Cello Octet Amsterdam & Nick Verstand (present Cocon), photo: Alex Heuvink

Pre-opening walk through Linz

The traditional start of the festival week is the pre-opening walk on Tuesday, September 3, 2024.

The first stop is the JKU MED Campus (4:00 p.m.), where the Linz Institute of Technology (LIT) of Johannes Kepler University Linz (JKU) shows selected projects by its students and teachers, the second stop is Lentos Kunstmuseum (5:30 p.m.), where the Prix Ars Electronica exhibition will be on display for the first time. It then continues at University of Arts Linz (7:00 p.m.), where the campus opens its doors and this time the Moholy-Nagy University of Budapest is presenting itself, and at Atelierhaus Salzamt (8:30 p.m.), where FH Hagenberg is putting on a show all about Interactive Media and Gaming.

At the Ars Electronica Center (9:00 p.m.), the art historians and developers from Iconem Paris and the Museo Nacional Thyssen-Bornemisza, together with Ars Electronica Futurelab, invite you to an immersive experience of world-famous art treasures in Deep Space 8K. Afterwards, night owls are in the right place at the Stadtwerkstatt (from 11 p.m.).

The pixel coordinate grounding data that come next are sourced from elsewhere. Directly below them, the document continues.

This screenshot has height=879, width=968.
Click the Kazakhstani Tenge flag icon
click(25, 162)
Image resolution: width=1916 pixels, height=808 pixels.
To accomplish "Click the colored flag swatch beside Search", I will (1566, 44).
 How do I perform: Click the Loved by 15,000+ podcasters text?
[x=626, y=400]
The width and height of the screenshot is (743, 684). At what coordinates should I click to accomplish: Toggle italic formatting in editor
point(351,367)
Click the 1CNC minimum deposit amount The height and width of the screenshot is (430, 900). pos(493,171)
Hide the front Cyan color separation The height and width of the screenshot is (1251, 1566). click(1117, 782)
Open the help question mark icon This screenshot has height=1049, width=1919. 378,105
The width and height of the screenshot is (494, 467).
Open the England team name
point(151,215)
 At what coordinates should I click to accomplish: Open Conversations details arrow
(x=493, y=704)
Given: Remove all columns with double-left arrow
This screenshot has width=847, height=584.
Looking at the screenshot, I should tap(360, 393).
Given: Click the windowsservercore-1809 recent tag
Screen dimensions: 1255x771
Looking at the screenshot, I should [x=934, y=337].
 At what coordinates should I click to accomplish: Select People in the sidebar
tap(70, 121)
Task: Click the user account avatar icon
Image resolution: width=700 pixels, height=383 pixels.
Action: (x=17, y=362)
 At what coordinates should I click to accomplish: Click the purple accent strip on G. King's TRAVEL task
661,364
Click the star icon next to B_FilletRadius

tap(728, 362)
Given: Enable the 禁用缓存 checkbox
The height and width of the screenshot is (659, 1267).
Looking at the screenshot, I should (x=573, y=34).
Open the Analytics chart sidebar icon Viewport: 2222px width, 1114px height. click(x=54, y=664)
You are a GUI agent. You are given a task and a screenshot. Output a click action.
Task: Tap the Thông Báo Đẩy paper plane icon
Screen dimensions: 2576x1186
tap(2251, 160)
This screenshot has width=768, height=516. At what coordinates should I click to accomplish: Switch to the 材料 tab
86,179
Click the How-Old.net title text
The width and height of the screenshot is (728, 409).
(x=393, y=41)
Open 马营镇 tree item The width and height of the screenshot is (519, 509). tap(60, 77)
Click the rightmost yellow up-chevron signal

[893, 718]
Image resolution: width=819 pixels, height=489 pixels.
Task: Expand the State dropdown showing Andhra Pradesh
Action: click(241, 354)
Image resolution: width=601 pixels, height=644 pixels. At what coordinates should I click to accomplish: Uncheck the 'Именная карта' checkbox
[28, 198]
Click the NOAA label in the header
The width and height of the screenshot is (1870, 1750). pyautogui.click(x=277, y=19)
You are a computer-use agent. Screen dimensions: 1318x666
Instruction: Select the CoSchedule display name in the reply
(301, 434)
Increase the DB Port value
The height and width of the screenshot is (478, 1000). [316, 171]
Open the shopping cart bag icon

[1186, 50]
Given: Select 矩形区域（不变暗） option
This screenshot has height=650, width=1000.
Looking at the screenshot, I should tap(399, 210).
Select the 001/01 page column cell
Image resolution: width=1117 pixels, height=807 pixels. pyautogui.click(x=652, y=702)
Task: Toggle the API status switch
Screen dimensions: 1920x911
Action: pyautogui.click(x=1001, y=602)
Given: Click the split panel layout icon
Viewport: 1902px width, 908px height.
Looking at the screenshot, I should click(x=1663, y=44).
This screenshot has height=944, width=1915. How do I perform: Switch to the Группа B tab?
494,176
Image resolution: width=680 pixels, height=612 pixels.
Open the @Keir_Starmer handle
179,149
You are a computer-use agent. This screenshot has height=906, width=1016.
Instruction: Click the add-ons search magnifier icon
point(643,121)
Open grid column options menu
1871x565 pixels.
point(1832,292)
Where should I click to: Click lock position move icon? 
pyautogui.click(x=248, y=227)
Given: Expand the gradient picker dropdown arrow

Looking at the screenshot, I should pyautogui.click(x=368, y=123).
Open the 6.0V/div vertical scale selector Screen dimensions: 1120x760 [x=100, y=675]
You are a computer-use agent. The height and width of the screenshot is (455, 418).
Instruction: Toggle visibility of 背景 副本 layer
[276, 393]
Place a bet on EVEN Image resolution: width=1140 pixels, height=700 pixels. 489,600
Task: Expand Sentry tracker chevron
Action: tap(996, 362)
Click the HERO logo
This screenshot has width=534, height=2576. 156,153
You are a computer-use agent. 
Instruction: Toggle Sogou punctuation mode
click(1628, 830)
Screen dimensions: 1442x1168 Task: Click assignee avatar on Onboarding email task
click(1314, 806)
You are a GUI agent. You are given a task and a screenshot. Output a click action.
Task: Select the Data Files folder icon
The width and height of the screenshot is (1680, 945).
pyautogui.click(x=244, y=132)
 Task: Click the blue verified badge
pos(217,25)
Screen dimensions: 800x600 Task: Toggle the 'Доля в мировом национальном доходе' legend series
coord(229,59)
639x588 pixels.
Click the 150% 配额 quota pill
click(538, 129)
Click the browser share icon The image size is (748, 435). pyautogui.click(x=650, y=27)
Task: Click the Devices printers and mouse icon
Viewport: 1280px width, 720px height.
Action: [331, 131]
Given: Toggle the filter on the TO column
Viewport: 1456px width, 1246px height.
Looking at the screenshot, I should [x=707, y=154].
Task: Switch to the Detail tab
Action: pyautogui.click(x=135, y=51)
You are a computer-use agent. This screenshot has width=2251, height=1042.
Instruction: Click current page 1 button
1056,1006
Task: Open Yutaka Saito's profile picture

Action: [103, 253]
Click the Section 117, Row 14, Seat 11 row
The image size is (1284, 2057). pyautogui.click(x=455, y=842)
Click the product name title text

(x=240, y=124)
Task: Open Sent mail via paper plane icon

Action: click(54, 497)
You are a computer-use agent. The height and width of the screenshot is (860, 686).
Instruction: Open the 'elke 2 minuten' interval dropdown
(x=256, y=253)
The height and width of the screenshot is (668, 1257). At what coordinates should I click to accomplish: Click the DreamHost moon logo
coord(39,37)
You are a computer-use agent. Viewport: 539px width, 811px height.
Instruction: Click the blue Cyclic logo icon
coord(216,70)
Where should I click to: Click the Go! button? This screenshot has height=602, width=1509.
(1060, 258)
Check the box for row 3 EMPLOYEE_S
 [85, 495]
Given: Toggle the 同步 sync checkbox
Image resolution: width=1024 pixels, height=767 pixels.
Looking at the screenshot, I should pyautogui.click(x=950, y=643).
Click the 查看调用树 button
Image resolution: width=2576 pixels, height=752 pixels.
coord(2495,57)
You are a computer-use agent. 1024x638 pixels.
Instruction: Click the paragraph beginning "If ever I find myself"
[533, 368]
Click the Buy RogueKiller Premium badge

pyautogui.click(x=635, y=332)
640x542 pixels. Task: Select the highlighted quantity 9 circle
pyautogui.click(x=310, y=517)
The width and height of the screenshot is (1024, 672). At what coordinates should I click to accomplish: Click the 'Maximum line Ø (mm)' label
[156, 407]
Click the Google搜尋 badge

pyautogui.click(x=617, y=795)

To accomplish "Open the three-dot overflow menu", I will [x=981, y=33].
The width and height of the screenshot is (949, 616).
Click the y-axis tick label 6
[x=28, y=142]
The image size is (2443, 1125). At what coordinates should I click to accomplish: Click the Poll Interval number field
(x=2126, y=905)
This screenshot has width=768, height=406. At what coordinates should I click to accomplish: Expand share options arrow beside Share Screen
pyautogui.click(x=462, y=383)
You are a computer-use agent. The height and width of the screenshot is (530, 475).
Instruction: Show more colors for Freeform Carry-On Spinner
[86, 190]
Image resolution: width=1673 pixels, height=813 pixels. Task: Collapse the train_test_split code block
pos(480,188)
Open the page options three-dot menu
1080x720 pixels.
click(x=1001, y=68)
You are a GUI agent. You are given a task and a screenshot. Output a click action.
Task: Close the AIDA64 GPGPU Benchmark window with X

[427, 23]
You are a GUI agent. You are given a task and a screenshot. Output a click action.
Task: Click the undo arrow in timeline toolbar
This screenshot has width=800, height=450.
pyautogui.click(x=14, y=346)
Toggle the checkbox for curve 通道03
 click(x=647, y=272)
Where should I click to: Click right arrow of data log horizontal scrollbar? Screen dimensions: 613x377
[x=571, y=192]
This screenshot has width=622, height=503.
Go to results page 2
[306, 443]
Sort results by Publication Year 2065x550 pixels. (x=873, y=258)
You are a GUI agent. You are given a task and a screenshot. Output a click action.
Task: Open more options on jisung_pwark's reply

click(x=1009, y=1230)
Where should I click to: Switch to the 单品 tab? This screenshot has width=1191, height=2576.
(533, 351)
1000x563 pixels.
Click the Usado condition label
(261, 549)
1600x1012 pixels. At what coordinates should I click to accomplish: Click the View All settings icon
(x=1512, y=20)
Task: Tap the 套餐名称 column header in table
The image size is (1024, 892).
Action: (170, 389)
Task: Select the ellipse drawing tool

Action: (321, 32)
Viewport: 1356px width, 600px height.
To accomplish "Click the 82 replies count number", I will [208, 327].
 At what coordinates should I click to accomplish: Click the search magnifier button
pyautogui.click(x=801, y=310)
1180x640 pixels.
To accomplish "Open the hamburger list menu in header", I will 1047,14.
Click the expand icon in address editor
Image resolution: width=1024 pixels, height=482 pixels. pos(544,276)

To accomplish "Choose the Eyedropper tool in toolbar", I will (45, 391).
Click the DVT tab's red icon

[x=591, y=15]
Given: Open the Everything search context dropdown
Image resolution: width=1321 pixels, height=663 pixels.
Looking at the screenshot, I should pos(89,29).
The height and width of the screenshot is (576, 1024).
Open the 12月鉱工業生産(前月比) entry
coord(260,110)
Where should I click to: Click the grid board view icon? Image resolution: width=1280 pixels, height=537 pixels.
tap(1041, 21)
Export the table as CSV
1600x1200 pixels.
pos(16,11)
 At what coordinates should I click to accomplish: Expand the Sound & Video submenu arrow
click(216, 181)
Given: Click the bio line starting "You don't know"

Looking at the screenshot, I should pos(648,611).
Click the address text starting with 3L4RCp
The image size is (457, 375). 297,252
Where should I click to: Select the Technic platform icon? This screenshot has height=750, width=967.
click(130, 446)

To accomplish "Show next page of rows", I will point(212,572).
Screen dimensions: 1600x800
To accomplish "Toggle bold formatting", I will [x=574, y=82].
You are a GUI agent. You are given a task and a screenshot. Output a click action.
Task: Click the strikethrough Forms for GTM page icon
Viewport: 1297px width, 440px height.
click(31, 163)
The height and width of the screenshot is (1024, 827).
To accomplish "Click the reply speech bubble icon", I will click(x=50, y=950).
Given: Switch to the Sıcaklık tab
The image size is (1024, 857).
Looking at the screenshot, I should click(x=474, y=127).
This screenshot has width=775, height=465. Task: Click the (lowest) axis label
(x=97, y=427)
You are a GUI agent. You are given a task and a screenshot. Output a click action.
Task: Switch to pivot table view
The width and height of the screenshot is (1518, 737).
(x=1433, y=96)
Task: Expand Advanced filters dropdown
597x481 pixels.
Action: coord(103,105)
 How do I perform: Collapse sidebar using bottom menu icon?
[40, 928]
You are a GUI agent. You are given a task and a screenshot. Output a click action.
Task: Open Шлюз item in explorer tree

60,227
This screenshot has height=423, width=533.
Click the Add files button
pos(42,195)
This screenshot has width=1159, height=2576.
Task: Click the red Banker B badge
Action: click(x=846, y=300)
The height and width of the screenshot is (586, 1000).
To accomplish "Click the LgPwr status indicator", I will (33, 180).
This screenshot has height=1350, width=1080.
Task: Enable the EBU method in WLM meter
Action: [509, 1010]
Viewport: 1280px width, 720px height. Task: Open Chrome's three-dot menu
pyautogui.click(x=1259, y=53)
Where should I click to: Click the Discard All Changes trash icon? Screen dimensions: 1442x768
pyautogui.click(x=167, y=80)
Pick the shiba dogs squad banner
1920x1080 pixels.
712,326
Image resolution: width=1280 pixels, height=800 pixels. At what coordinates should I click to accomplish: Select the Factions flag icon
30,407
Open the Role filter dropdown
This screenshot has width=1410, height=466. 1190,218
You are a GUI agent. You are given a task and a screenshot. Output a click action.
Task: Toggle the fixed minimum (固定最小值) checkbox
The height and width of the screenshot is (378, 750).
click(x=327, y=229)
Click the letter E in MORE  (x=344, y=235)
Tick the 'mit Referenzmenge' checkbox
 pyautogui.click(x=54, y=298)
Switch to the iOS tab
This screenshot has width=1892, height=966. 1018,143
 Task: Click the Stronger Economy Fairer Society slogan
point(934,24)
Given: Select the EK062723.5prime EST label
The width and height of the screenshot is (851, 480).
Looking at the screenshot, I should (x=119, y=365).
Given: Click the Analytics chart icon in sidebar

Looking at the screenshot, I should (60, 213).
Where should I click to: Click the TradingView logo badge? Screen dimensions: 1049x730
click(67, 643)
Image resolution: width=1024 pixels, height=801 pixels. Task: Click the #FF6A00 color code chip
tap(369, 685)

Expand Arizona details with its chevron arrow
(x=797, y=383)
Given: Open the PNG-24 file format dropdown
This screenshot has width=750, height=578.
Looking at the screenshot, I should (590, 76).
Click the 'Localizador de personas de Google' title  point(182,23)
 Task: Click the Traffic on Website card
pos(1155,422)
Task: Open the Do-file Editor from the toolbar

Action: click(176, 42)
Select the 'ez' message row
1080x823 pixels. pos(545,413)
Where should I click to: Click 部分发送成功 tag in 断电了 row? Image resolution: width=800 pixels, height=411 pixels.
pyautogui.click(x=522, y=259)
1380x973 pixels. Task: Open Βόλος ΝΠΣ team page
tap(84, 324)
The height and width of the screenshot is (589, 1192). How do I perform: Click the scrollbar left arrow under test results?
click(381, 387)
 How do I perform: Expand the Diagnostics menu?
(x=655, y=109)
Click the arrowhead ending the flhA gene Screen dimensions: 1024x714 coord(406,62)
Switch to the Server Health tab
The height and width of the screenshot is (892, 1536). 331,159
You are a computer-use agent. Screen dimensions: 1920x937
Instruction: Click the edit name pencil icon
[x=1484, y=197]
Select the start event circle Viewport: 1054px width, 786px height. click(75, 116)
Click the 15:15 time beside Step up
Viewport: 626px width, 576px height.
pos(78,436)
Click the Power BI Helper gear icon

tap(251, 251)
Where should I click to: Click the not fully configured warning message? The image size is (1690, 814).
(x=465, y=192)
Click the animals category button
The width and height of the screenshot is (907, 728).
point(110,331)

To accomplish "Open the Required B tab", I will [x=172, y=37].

Finally, Bill Fontana’s Silent Echoes can be experienced at midnight (12 am) in the St. Mary’s Cathedral—the sound installation was created in cooperation with Bad Ischl Salzkammergut 2024 and is a powerful artistic statement on the climate crisis.

Photo: JKU / Andreas Röbl
Vittore Carpaccio: Young Knight in a Landscape (1510), Museo Nacional Thyssen-Bornemisza, Photo: Hélène Desplechin

Festival opening on the birthday

Wednesday, September 4, 2024, is not only the first day of the festival, but would also be the 200th birthday of the Upper Austrian composer and organist Anton Bruckner. Reason enough to hold this year’s festival opening in St. Mary’s Cathedral, where a team of artists, organists, computer scientists, and physicists not only perform Bruckner’s “Perger Prelude” but also have it conducted by entangled photons. What do you need for this? On the one hand the cathedral organs, on the other hand an experimental high-tech laboratory made of lasers, mirrors, polarizers, and non-linearcrystals.

Photo: Florian Voggeneder
Photo: BruQner

From the ceremony to the nightline

The Prix Ars Electronica Award Ceremony will take place on Thursday, September 5, 2024, at the Design Center Linz and the next day, on Friday, September 6, 2024, the Cello Octet Amsterdam and visual artist Nick Verstand invite you to an unusual Big Concert Night in the POSTCITY train hall. Eight musicians and eight robots stand on stage—the human protagonists “encircled” by meter-long mechanical arms—and form a “robotic cocoon”. In the second part of this evening, the Cello Octet Amsterdam will perform together with pianist Maki Namekawa. Afterwards, the Ars Electronica Nightline acts can be enjoyed until 4 a.m.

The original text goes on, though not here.